» Set task:
Please recast all the rows below as a Markdown table with two columns, "No." and "Line". Number each non-blank line in order, put its text beside the number, and omit blank lines.

[Collection entries]
* Start *

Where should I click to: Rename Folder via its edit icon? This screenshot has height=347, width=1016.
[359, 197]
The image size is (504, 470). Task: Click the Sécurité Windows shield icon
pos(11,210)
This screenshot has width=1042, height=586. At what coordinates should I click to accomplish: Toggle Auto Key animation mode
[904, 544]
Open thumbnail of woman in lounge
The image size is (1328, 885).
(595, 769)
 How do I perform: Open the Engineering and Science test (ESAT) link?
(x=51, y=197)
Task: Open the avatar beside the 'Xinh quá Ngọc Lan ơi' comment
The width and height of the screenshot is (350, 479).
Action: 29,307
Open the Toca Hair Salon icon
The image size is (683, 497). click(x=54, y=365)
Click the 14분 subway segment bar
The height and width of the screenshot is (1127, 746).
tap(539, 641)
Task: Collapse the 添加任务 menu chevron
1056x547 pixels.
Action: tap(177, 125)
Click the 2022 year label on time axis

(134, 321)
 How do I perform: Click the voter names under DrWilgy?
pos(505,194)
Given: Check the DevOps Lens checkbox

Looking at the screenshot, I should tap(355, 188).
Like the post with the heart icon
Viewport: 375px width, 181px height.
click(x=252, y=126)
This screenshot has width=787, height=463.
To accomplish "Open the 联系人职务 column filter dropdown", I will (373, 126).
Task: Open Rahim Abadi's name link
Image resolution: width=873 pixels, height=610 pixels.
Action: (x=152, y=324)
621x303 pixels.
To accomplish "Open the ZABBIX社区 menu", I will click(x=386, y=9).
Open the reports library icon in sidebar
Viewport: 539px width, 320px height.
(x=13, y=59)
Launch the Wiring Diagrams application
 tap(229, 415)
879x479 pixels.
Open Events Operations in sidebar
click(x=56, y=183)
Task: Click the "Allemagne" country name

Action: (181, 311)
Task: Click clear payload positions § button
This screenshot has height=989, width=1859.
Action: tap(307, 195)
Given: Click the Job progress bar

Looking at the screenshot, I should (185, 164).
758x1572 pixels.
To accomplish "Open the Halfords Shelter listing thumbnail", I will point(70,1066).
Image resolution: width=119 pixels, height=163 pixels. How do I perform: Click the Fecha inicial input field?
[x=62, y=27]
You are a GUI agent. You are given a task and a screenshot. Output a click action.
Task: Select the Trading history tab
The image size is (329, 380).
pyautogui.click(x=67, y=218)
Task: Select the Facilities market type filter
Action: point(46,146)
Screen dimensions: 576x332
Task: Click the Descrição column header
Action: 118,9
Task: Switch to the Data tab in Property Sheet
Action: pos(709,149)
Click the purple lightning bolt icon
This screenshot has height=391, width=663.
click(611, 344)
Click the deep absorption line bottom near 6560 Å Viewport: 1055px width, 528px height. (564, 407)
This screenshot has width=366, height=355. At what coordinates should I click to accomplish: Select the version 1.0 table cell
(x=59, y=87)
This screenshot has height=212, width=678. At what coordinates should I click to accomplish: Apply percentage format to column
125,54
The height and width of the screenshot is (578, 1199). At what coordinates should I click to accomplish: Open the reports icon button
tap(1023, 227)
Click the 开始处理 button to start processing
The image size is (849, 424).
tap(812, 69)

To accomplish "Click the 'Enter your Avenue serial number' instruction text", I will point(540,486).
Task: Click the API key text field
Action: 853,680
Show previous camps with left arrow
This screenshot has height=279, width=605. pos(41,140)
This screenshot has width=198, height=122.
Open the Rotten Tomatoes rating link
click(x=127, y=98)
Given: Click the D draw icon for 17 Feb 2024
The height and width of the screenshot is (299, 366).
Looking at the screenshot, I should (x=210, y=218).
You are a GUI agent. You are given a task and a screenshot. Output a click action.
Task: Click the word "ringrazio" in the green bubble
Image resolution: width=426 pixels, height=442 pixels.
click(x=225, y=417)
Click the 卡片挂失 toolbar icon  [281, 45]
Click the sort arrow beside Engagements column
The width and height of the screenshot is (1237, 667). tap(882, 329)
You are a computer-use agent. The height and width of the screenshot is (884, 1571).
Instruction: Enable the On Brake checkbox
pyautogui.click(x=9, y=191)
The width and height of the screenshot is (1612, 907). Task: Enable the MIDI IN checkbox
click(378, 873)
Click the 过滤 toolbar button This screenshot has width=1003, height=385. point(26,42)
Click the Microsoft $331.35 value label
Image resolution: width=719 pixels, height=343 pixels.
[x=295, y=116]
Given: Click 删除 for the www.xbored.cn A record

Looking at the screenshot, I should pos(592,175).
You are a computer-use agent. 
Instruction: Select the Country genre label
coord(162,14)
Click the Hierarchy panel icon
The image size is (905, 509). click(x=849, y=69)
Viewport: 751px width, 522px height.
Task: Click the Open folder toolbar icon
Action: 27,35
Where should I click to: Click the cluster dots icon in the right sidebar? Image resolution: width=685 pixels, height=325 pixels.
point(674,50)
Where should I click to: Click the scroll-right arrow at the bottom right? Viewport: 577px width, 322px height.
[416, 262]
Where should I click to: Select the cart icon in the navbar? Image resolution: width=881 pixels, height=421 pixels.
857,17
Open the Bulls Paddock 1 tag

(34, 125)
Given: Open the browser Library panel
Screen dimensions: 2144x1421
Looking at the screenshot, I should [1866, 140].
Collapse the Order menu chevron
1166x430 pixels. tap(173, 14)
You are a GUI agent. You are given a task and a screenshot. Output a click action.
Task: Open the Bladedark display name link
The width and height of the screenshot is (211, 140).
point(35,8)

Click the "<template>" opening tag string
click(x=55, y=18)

* End *

» Response to this task:
| No. | Line |
|---|---|
| 1 | Where should I click to: Rename Folder via its edit icon? This screenshot has height=347, width=1016. |
| 2 | [359, 197] |
| 3 | The image size is (504, 470). Task: Click the Sécurité Windows shield icon |
| 4 | pos(11,210) |
| 5 | This screenshot has width=1042, height=586. At what coordinates should I click to accomplish: Toggle Auto Key animation mode |
| 6 | [904, 544] |
| 7 | Open thumbnail of woman in lounge |
| 8 | The image size is (1328, 885). |
| 9 | (595, 769) |
| 10 |  How do I perform: Open the Engineering and Science test (ESAT) link? |
| 11 | (x=51, y=197) |
| 12 | Task: Open the avatar beside the 'Xinh quá Ngọc Lan ơi' comment |
| 13 | The width and height of the screenshot is (350, 479). |
| 14 | Action: 29,307 |
| 15 | Open the Toca Hair Salon icon |
| 16 | The image size is (683, 497). click(x=54, y=365) |
| 17 | Click the 14분 subway segment bar |
| 18 | The height and width of the screenshot is (1127, 746). |
| 19 | tap(539, 641) |
| 20 | Task: Collapse the 添加任务 menu chevron |
| 21 | 1056x547 pixels. |
| 22 | Action: tap(177, 125) |
| 23 | Click the 2022 year label on time axis |
| 24 | (134, 321) |
| 25 |  How do I perform: Click the voter names under DrWilgy? |
| 26 | pos(505,194) |
| 27 | Given: Check the DevOps Lens checkbox |
| 28 | Looking at the screenshot, I should tap(355, 188). |
| 29 | Like the post with the heart icon |
| 30 | Viewport: 375px width, 181px height. |
| 31 | click(x=252, y=126) |
| 32 | This screenshot has width=787, height=463. |
| 33 | To accomplish "Open the 联系人职务 column filter dropdown", I will (373, 126). |
| 34 | Task: Open Rahim Abadi's name link |
| 35 | Image resolution: width=873 pixels, height=610 pixels. |
| 36 | Action: (x=152, y=324) |
| 37 | 621x303 pixels. |
| 38 | To accomplish "Open the ZABBIX社区 menu", I will click(x=386, y=9). |
| 39 | Open the reports library icon in sidebar |
| 40 | Viewport: 539px width, 320px height. |
| 41 | (x=13, y=59) |
| 42 | Launch the Wiring Diagrams application |
| 43 |  tap(229, 415) |
| 44 | 879x479 pixels. |
| 45 | Open Events Operations in sidebar |
| 46 | click(x=56, y=183) |
| 47 | Task: Click the "Allemagne" country name |
| 48 | Action: (181, 311) |
| 49 | Task: Click clear payload positions § button |
| 50 | This screenshot has height=989, width=1859. |
| 51 | Action: tap(307, 195) |
| 52 | Given: Click the Job progress bar |
| 53 | Looking at the screenshot, I should (185, 164). |
| 54 | 758x1572 pixels. |
| 55 | To accomplish "Open the Halfords Shelter listing thumbnail", I will point(70,1066). |
| 56 | Image resolution: width=119 pixels, height=163 pixels. How do I perform: Click the Fecha inicial input field? |
| 57 | [x=62, y=27] |
| 58 | You are a GUI agent. You are given a task and a screenshot. Output a click action. |
| 59 | Task: Select the Trading history tab |
| 60 | The image size is (329, 380). |
| 61 | pyautogui.click(x=67, y=218) |
| 62 | Task: Select the Facilities market type filter |
| 63 | Action: point(46,146) |
| 64 | Screen dimensions: 576x332 |
| 65 | Task: Click the Descrição column header |
| 66 | Action: 118,9 |
| 67 | Task: Switch to the Data tab in Property Sheet |
| 68 | Action: pos(709,149) |
| 69 | Click the purple lightning bolt icon |
| 70 | This screenshot has height=391, width=663. |
| 71 | click(611, 344) |
| 72 | Click the deep absorption line bottom near 6560 Å Viewport: 1055px width, 528px height. (564, 407) |
| 73 | This screenshot has width=366, height=355. At what coordinates should I click to accomplish: Select the version 1.0 table cell |
| 74 | (x=59, y=87) |
| 75 | This screenshot has height=212, width=678. At what coordinates should I click to accomplish: Apply percentage format to column |
| 76 | 125,54 |
| 77 | The height and width of the screenshot is (578, 1199). At what coordinates should I click to accomplish: Open the reports icon button |
| 78 | tap(1023, 227) |
| 79 | Click the 开始处理 button to start processing |
| 80 | The image size is (849, 424). |
| 81 | tap(812, 69) |
| 82 | To accomplish "Click the 'Enter your Avenue serial number' instruction text", I will point(540,486). |
| 83 | Task: Click the API key text field |
| 84 | Action: 853,680 |
| 85 | Show previous camps with left arrow |
| 86 | This screenshot has height=279, width=605. pos(41,140) |
| 87 | This screenshot has width=198, height=122. |
| 88 | Open the Rotten Tomatoes rating link |
| 89 | click(x=127, y=98) |
| 90 | Given: Click the D draw icon for 17 Feb 2024 |
| 91 | The height and width of the screenshot is (299, 366). |
| 92 | Looking at the screenshot, I should (x=210, y=218). |
| 93 | You are a GUI agent. You are given a task and a screenshot. Output a click action. |
| 94 | Task: Click the word "ringrazio" in the green bubble |
| 95 | Image resolution: width=426 pixels, height=442 pixels. |
| 96 | click(x=225, y=417) |
| 97 | Click the 卡片挂失 toolbar icon  [281, 45] |
| 98 | Click the sort arrow beside Engagements column |
| 99 | The width and height of the screenshot is (1237, 667). tap(882, 329) |
| 100 | You are a computer-use agent. The height and width of the screenshot is (884, 1571). |
| 101 | Instruction: Enable the On Brake checkbox |
| 102 | pyautogui.click(x=9, y=191) |
| 103 | The width and height of the screenshot is (1612, 907). Task: Enable the MIDI IN checkbox |
| 104 | click(378, 873) |
| 105 | Click the 过滤 toolbar button This screenshot has width=1003, height=385. point(26,42) |
| 106 | Click the Microsoft $331.35 value label |
| 107 | Image resolution: width=719 pixels, height=343 pixels. |
| 108 | [x=295, y=116] |
| 109 | Given: Click 删除 for the www.xbored.cn A record |
| 110 | Looking at the screenshot, I should pos(592,175). |
| 111 | You are a computer-use agent.  |
| 112 | Instruction: Select the Country genre label |
| 113 | coord(162,14) |
| 114 | Click the Hierarchy panel icon |
| 115 | The image size is (905, 509). click(x=849, y=69) |
| 116 | Viewport: 751px width, 522px height. |
| 117 | Task: Click the Open folder toolbar icon |
| 118 | Action: 27,35 |
| 119 | Where should I click to: Click the cluster dots icon in the right sidebar? Image resolution: width=685 pixels, height=325 pixels. |
| 120 | point(674,50) |
| 121 | Where should I click to: Click the scroll-right arrow at the bottom right? Viewport: 577px width, 322px height. |
| 122 | [416, 262] |
| 123 | Where should I click to: Select the cart icon in the navbar? Image resolution: width=881 pixels, height=421 pixels. |
| 124 | 857,17 |
| 125 | Open the Bulls Paddock 1 tag |
| 126 | (34, 125) |
| 127 | Given: Open the browser Library panel |
| 128 | Screen dimensions: 2144x1421 |
| 129 | Looking at the screenshot, I should [1866, 140]. |
| 130 | Collapse the Order menu chevron |
| 131 | 1166x430 pixels. tap(173, 14) |
| 132 | You are a GUI agent. You are given a task and a screenshot. Output a click action. |
| 133 | Task: Open the Bladedark display name link |
| 134 | The width and height of the screenshot is (211, 140). |
| 135 | point(35,8) |
| 136 | Click the "<template>" opening tag string |
| 137 | click(x=55, y=18) |